Ma per poter contare su quel che serve non possiamo far finta di nulla dinanzi a un dato allarmante: tra il 2009 e il 2018, 320mila giovani tra i 20 e 34 anni hanno lasciato l’Italia. Ne sono tornati solo 85mila, con un saldo netto di 235.000 espatriati. Questa l’elaborazione su dati Eurostat dalla Fondazione Leone Moressa. Se fossero rimasti in Italia, i nostri giovani avrebbero potuto realizzare 1 punto di Pil. Un’emergenza nazionale della quale non si parla mai. Un’emorragia che iscrive una ipoteca drammatica sul futuro.

Nell’Europa dei 28, l’Italia è al penultimo posto per numero di laureati (prima della Romania e dopo il Belgio). Il calcolo, fatto su una popolazione tra i 30 e 34 anni, attesta l’Italia al 27,6%. Inoltre, il 13,5% dei nostri studenti abbandona la scuola. Terribile. Però c’è un podio che l’Italia conquista: è prima in Europa per numero di Neet (i giovani tra i 25 e i 29 anni che né studiano né lavorano): sono il 29,7%. Superiamo Grecia (27,3), Romania (21,1) e Bulgaria (20,8).

Quindi la domanda è: dove le troviamo tutte quelle intelligenze necessarie alla realizzazione dell’economia circolare? Non servono solo braccia, servono cervelli per giunta specializzati. Non li abbiamo. Che non si faccia granché per arginare tutto questo è folle. Ricordare che “La follia, mio signore, come il sole se ne va passeggiando per il mondo, e non c’è luogo dove non risplenda” (Shakespeare, La dodicesima notte  ) non è consolatorio.

Ed è su questa piattaforma spopolata di capacità e competenze che atterra il recepimento delle direttive sull’economia circolare. Quattro decreti legislativi, dei quali quello sui rifiuti e gli imballaggi e quello sulle discariche ridisegnano scenari non facili.

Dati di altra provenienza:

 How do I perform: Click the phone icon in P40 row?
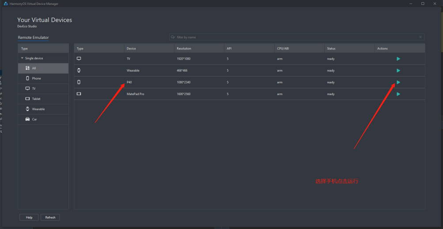coord(79,82)
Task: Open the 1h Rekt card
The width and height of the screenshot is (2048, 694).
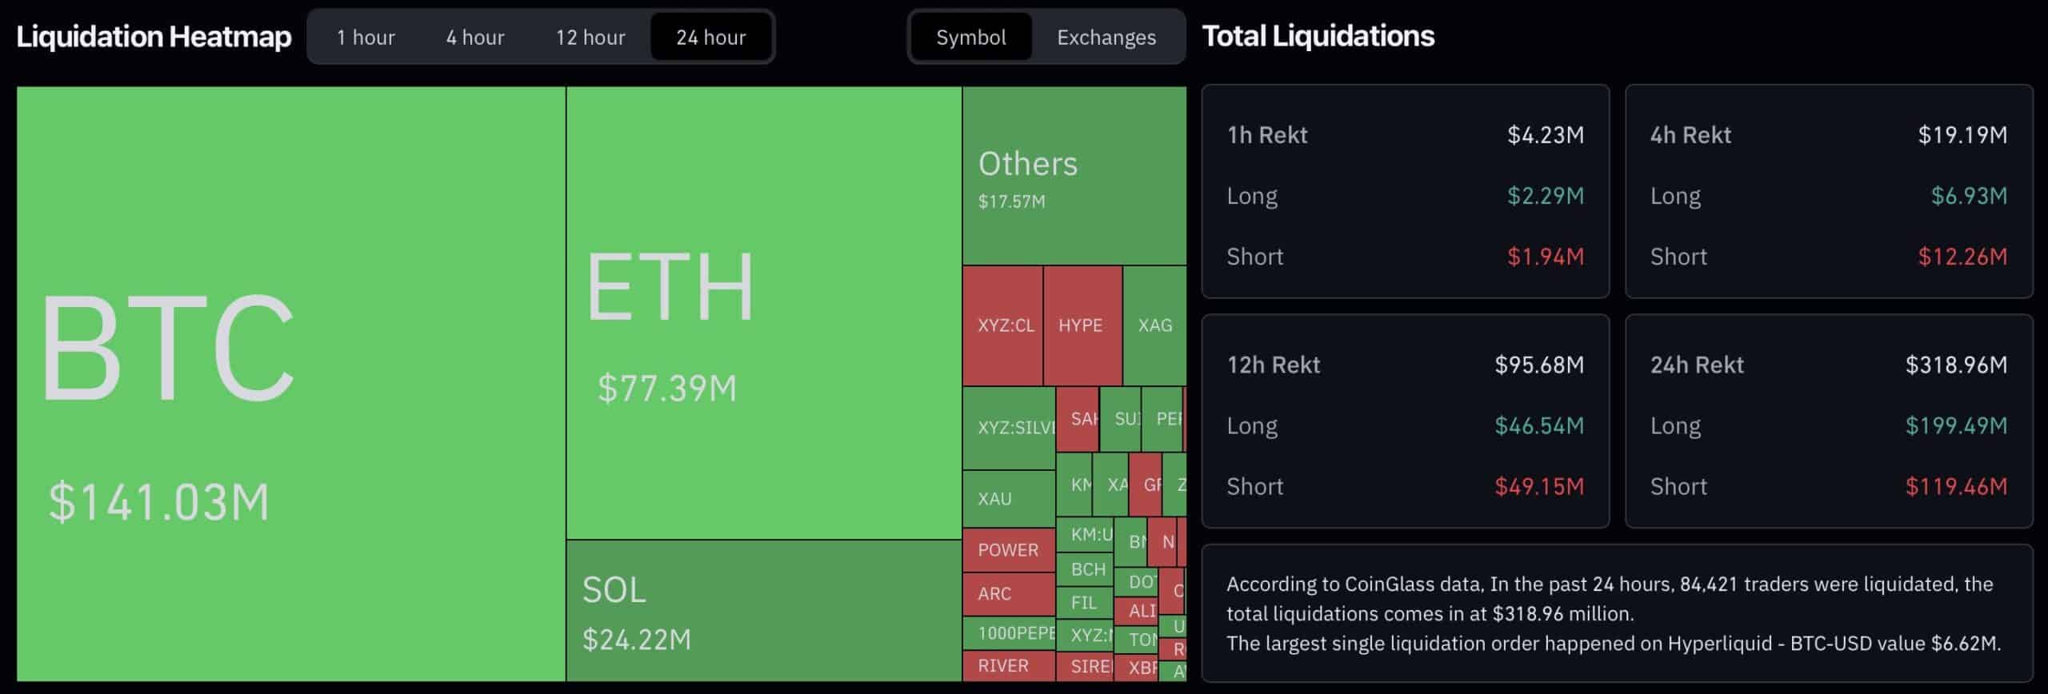Action: (x=1405, y=192)
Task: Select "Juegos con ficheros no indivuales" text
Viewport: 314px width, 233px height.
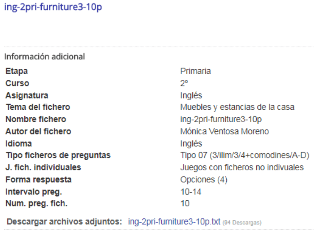Action: click(242, 168)
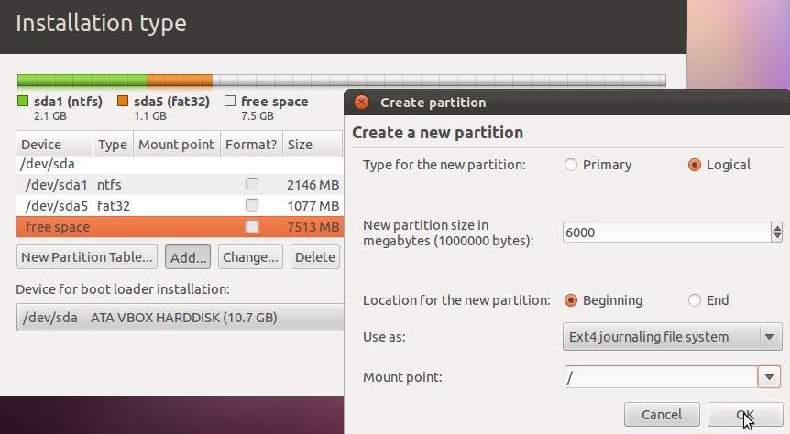The height and width of the screenshot is (434, 790).
Task: Click the orange sda5 legend square
Action: [x=123, y=102]
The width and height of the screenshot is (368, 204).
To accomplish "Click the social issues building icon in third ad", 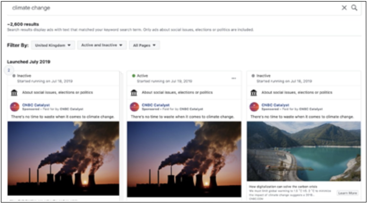I will coord(254,93).
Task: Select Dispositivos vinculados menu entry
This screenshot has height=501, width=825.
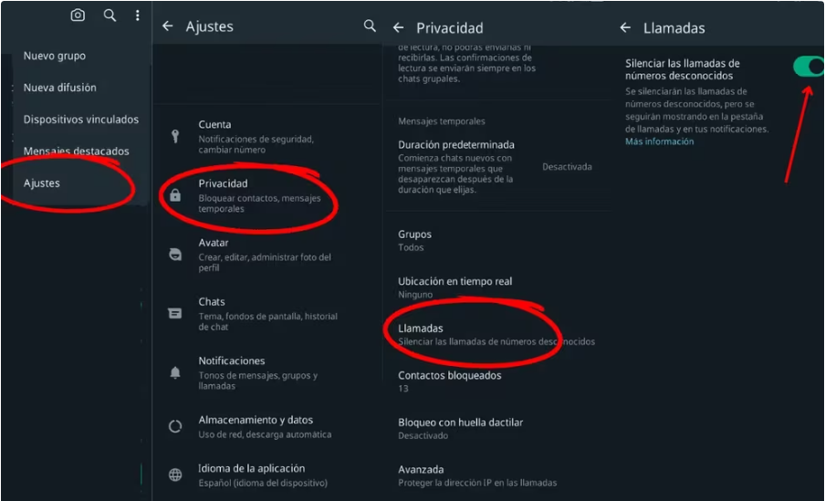Action: [x=81, y=120]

Dove campeggia, completamente oscurato, il sistema della responsabilità estesa del produttore dei beni dai quali si originano i rifiuti (Epr) e brillano registri e formulari con la solita noiosa litania di chi li deve fare e chi no, di come li deve fare o non fare. Nel primo caso si ridisegnano gli scenari e i destini dell’industria nazionale e dell’importazione, dove nella sequenza sistemica, ogni azione deve diventare esito della precedente e presupposto di quella successiva, senza mai interrompersi, perché è nella interruzione del ciclo che c’è lo spreco.

Su registri e formulari, invece, è come se si vidimasse o meno un biglietto del tram, giusto con qualche diverso accento di colore.

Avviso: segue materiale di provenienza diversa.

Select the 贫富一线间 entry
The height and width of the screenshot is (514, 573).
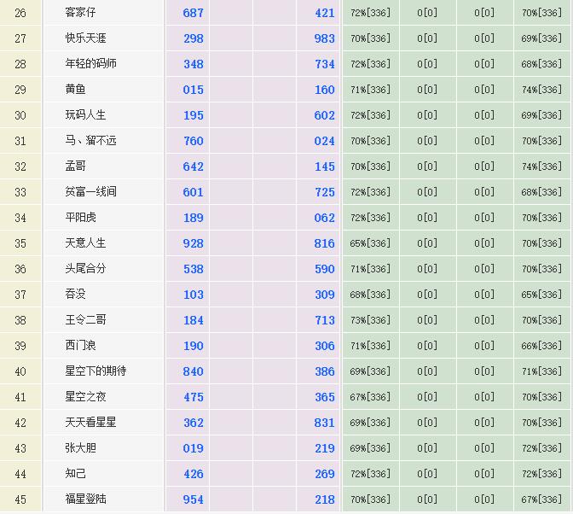tap(91, 192)
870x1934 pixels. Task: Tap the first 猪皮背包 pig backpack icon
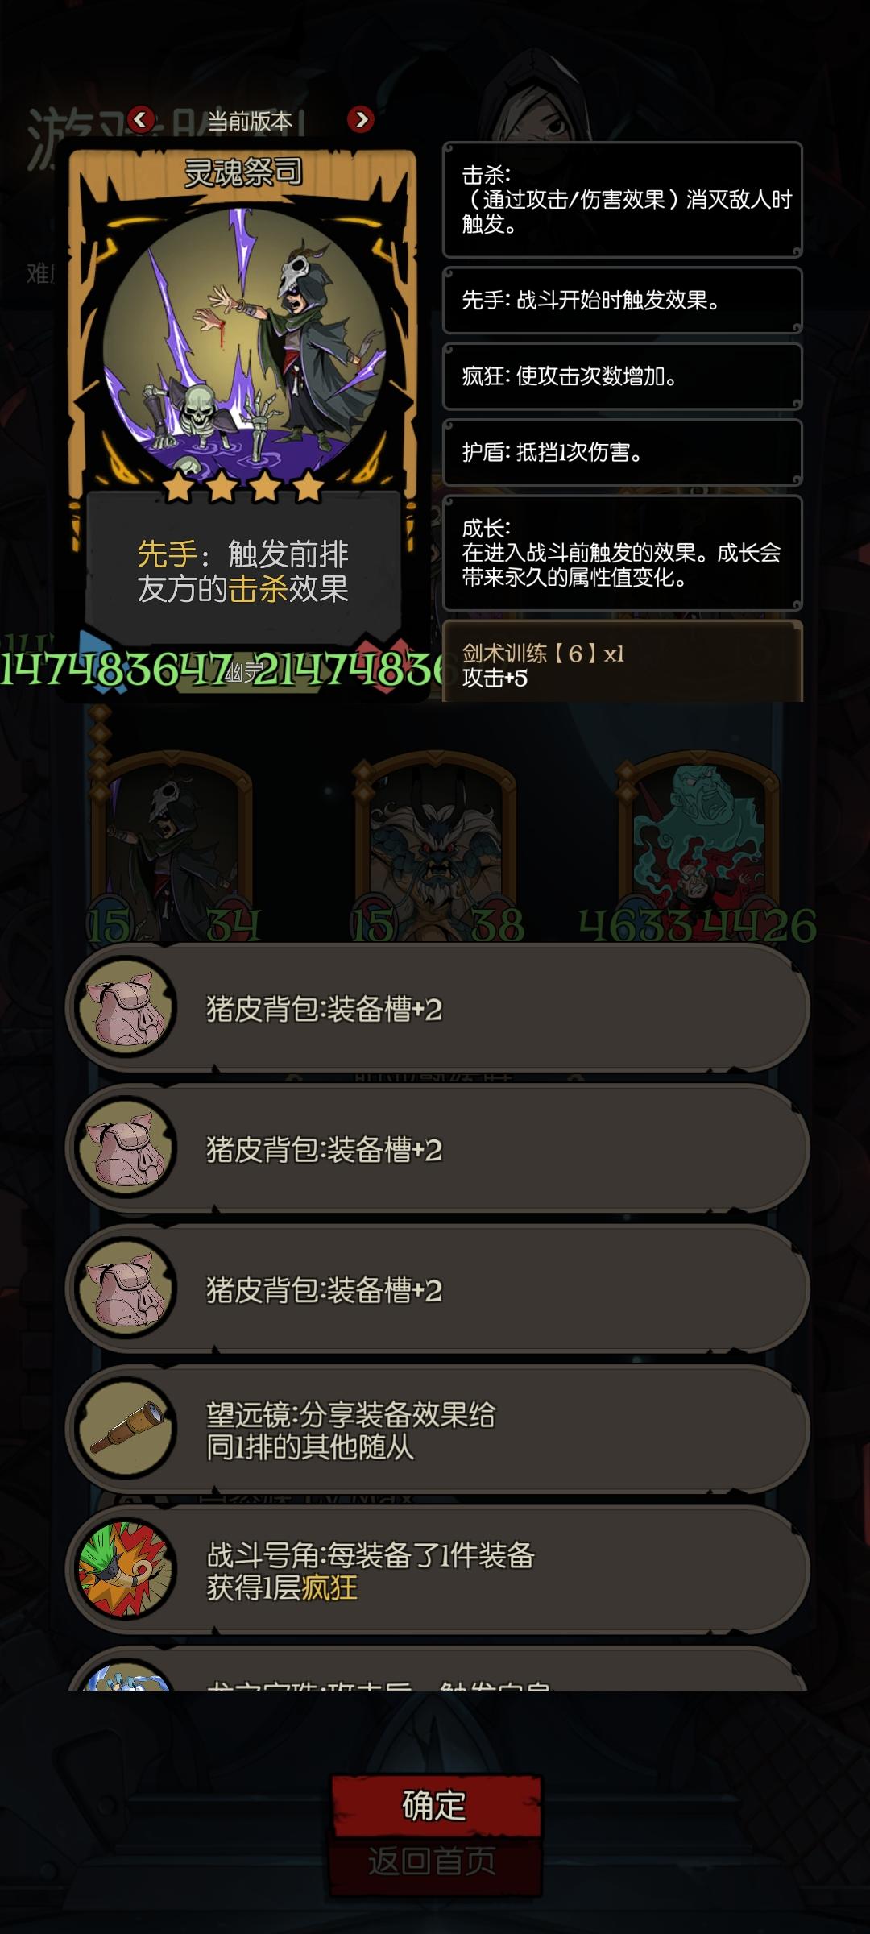tap(126, 1007)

Ma nella percezione capovolta delle cose che, come una malattia infettiva, invade questo nostro tempo, l’Epr è un incompreso mistero, avvertito con la stessa importanza che si dà al peso di un respiro. Nel secondo, abilissimi meccanismi narrativi sono declinati per simulare accigliata conoscenza sul nuovo che avanza: lo stesso da venti anni. Sic!

L’economia circolare non è un pretesto narrativo per parlare di tutela ambientale, va oltre: costringe a interrogarci su dove ci troviamo e perché, con la prospettiva di un “altrove”. Tuttavia, è nei confini di questo particolare/universale che si dibatte, ancora e senza sosta, sull’annoso termine “rifiuto sì/rifiuto no”: un termine talmente usurato e inflazionato da costituire un problema interpretativo al quale si riconnettono le opposte visioni del mondo. Le direttive sull’economia circolare avrebbero potuto approfittare della ghiotta occasione per uscire da questa pericolosa oscillazione che risale al 1975 (direttiva 75/442/Cee). E invece no, tutto uguale per 43 anni. Quasi un’ironia svagata ma troppa e, allora, quasi sospetta che si presta a essere guardata in controluce. Ed è quella osservazione in filigrana che lascia filtrare un’angoscia sottile e tutta europea: quella di non farcela senza la stellare guerra delle parole.